De parameters die meegegeven worden in de request aan het domein om een nieuwe service te registreren zijn technologie-afhankelijk. Dit is in principe geen probleem aangezien het lokaal bestuur zelf verantwoordelijk is voor de registratie van de services die het wil ontsluiten. Er kan hierbij gewerkt worden met een gebruikersinterface of een API.
Onze voorbeeld-implementatie ondersteunt beiden: de creatie van een nieuwe service aan de hand van API of aan de hand van een webformulier.
http://example.com/lijst/organisatie
Vraag
Type:
POST
Content:
{
title: "List of organizations",
description: "Uris of organizations in OSLO Consortium.",
date: "2014-02-20",
type: "sparql",
cache_minutes: "5",
draft: "0",
endpoint: "http://example.com/sparql",
query: "CONSTRUCT { ?s a <http://purl.org/oslo/ns/localgov#Organization> } WHERE { ?s a <http://purl.org/oslo/ns/localgov#Organization> }"
}
4.2 Navigatie
Deze lijsten kunnen per concept binnen getrokken worden in een toepassing en het meegegeven paginanummer kan gebruikt worden om efficient te navigeren zonder onnodig een ellenlange lijst te hebben waar de gebruiker sowieso niet in geïnteresseerd is.
De parameters in de request aan de resource zijn daarvoor afhankelijk van de implementatie en erg technologie-afhankelijk.
Het is belangrijk rekening te houden met het risico bij data die veel wordt gewijzigd. Dan is het nodig om tijdens het navigeren te werken met een tijdelijke bijgehouden kopie (cache van de resultaten) in plaats van rechtstreeks op het datamodel.

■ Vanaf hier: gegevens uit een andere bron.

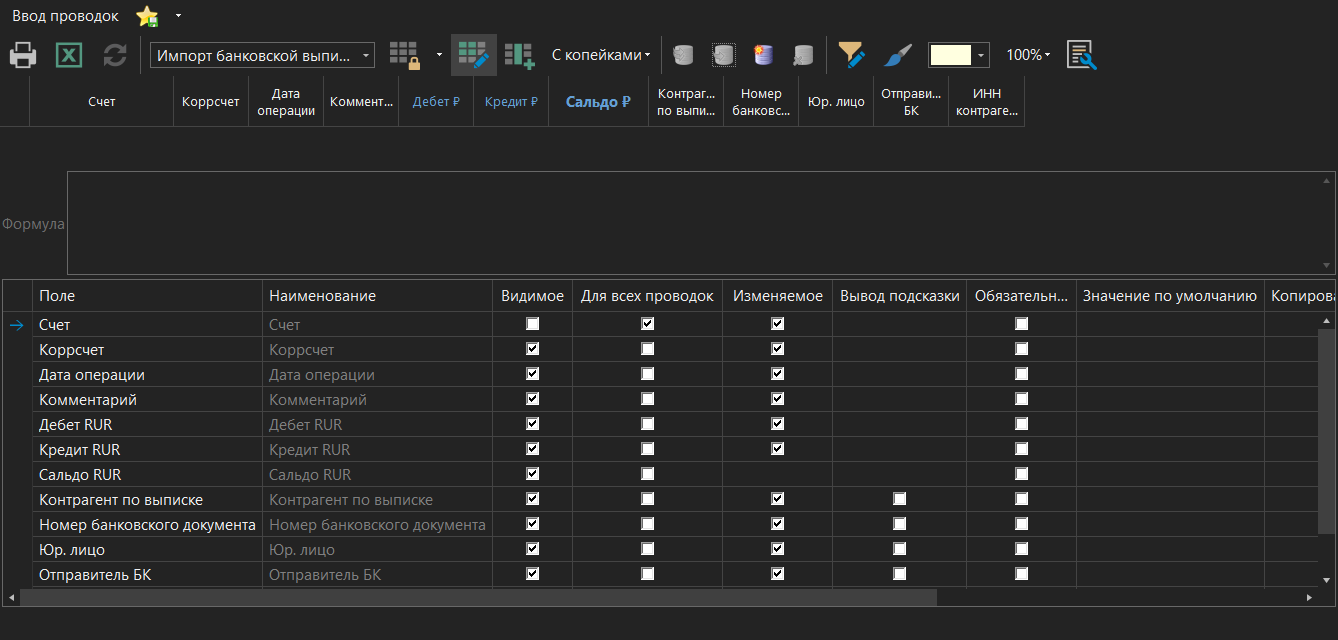Open the pale yellow color swatch
This screenshot has height=640, width=1338.
[x=950, y=55]
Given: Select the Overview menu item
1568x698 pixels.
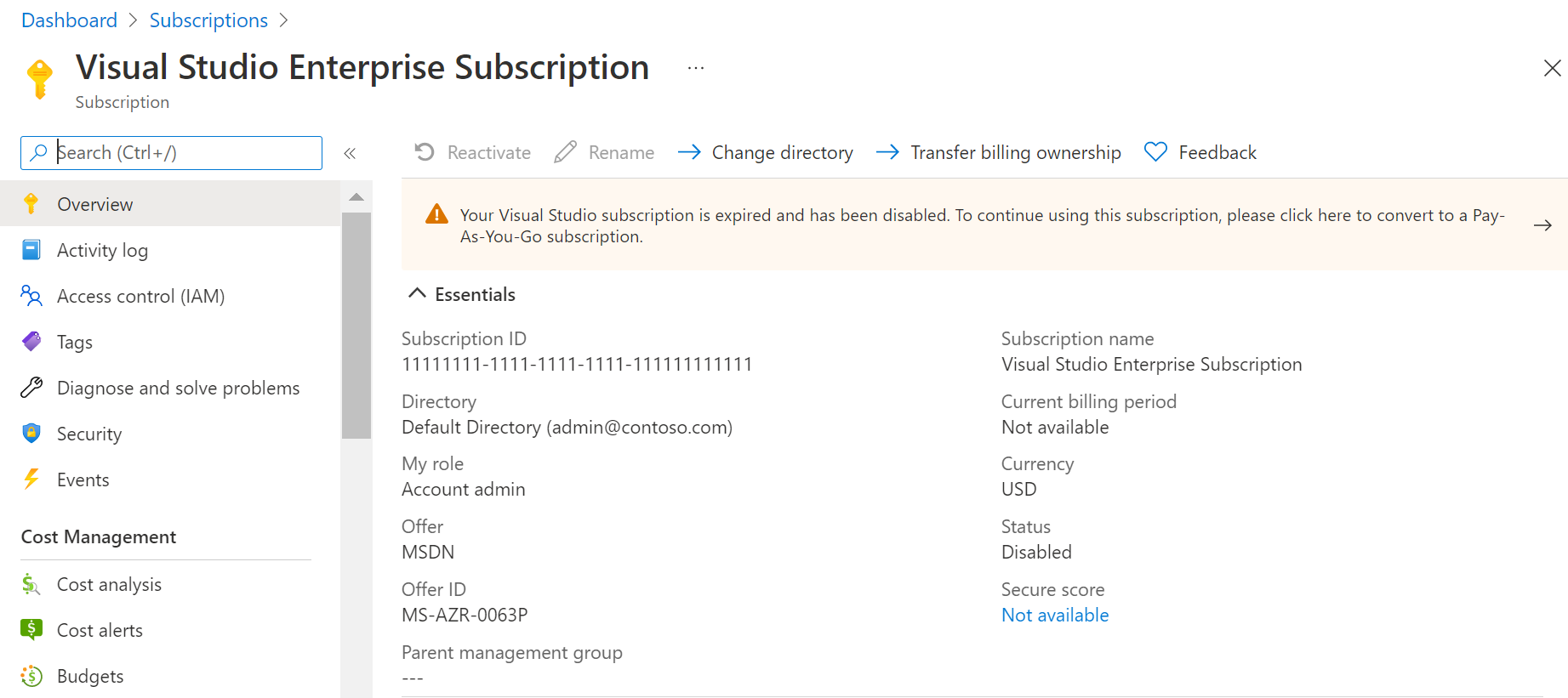Looking at the screenshot, I should (x=94, y=204).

http://example.com/lijst/organisatie
Vraag
Type:
GET
URL Parameters:
limit = 5
offset = 10
Antwoord
Ingekorte lijst (zie ander voorbeeld)
5. Operaties op Resources
Het is niet enkel mogelijk om de staat van de aanwezige resource op te vragen (zij het als een lijst van types, lijst van resources, of een specifieke resource zelf). Er is ook interactie met deze resources mogelijk, via de ondersteuning van basis operaties (CRUD) en optioneel geavanceerde operaties zoals filters en zoekoperaties op lijsten van resources.

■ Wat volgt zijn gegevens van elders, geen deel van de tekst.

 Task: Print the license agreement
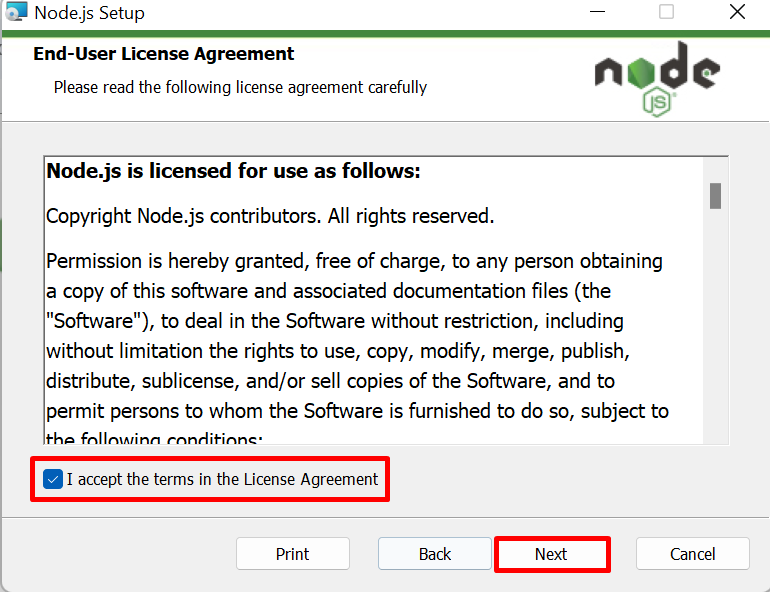(x=293, y=554)
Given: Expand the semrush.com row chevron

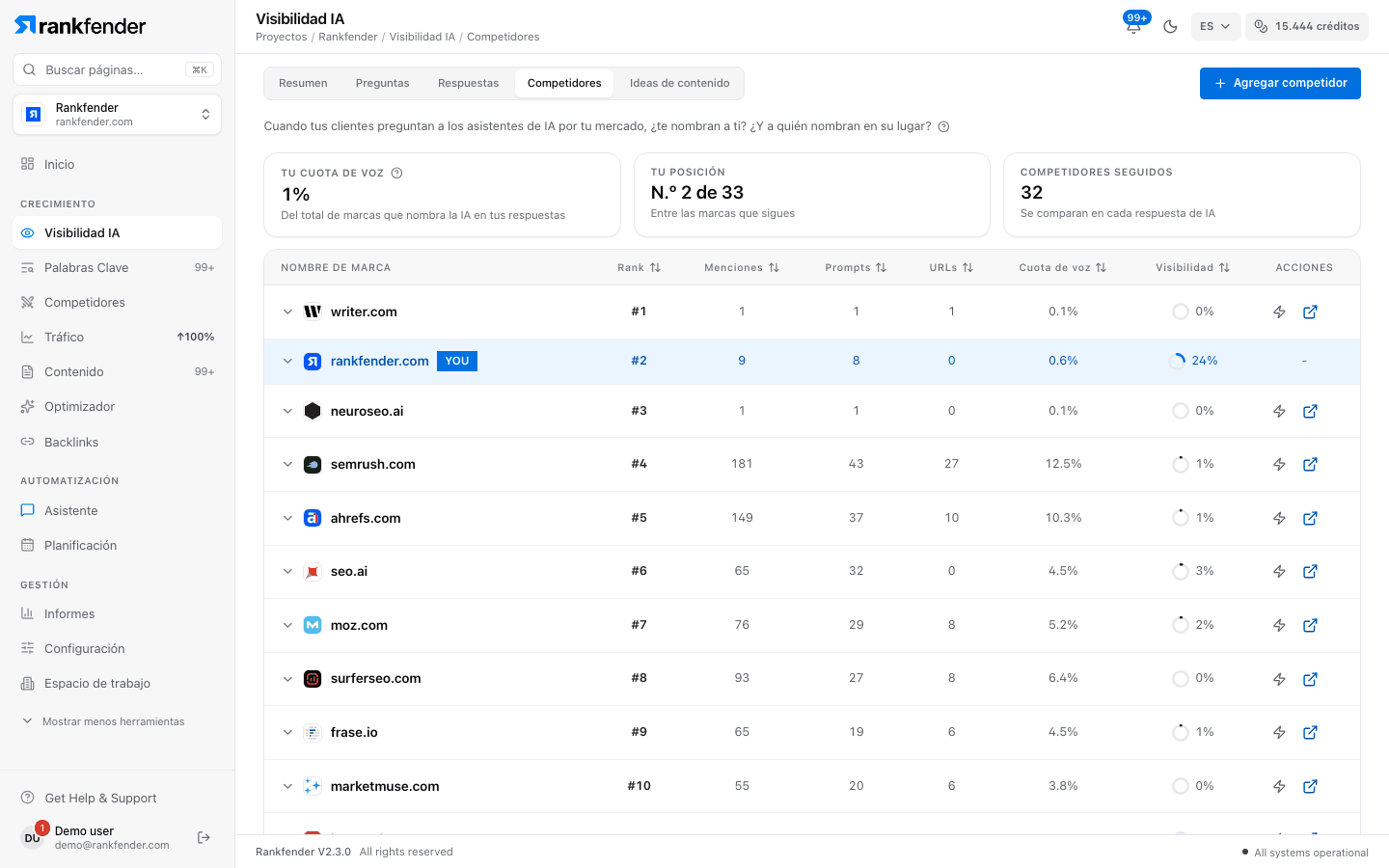Looking at the screenshot, I should (x=287, y=465).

Deze operaties werken enkel op individuele resources; niet op lijsten.
http://{domein}/id/{concept}/{referentie}
5.1 Create
Bij een create wordt de referentie meegegeven in de content maar is de referentie nog niet aangemaakt dus hoeft deze niet meegegeven te worden.

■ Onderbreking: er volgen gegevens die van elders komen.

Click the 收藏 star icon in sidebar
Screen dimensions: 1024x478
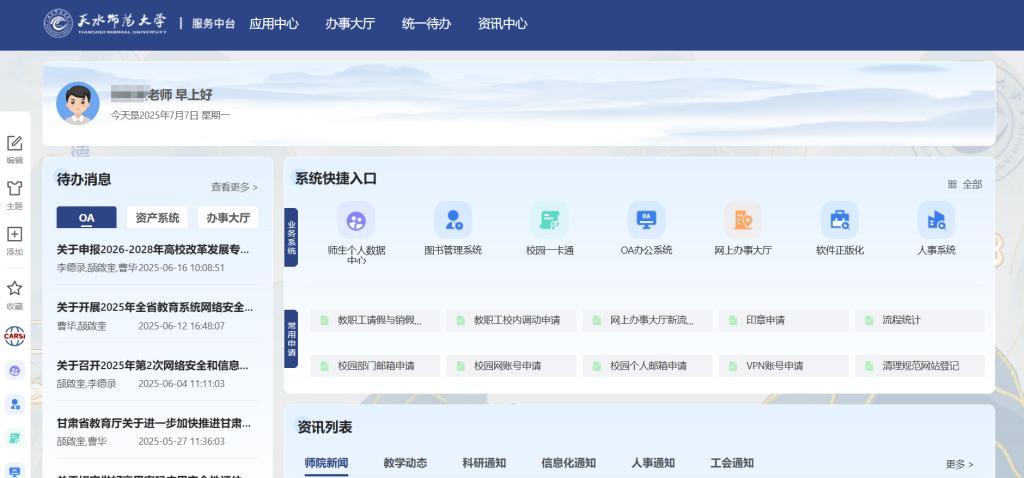pyautogui.click(x=14, y=289)
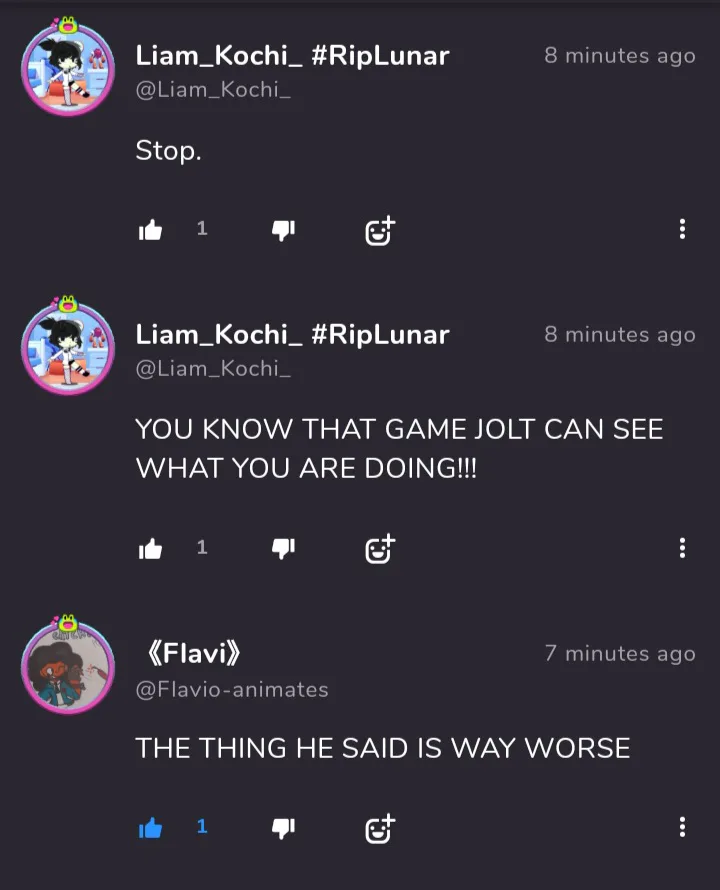Click the 7 minutes ago timestamp
This screenshot has height=890, width=720.
point(620,653)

http://{domein}/id/{concept}
Nieuwe resources kunnen aangemaakt worden door op de URI die van toepassing is de nieuwe attributen mee te sturen in OSLO XML of OSLO RDF formaat. Deze zullen echter verpakt moeten worden volgens de onderliggende technologie zodat de service toepassing deze data kan afhandelen en een nieuwe resource kan aanmaken op de gegeven uri. Er kan dus gebruik gemaakt worden van een nieuw referentie en een create operatie op die plaats zorgt voor de introductie van de resource met deze referentie.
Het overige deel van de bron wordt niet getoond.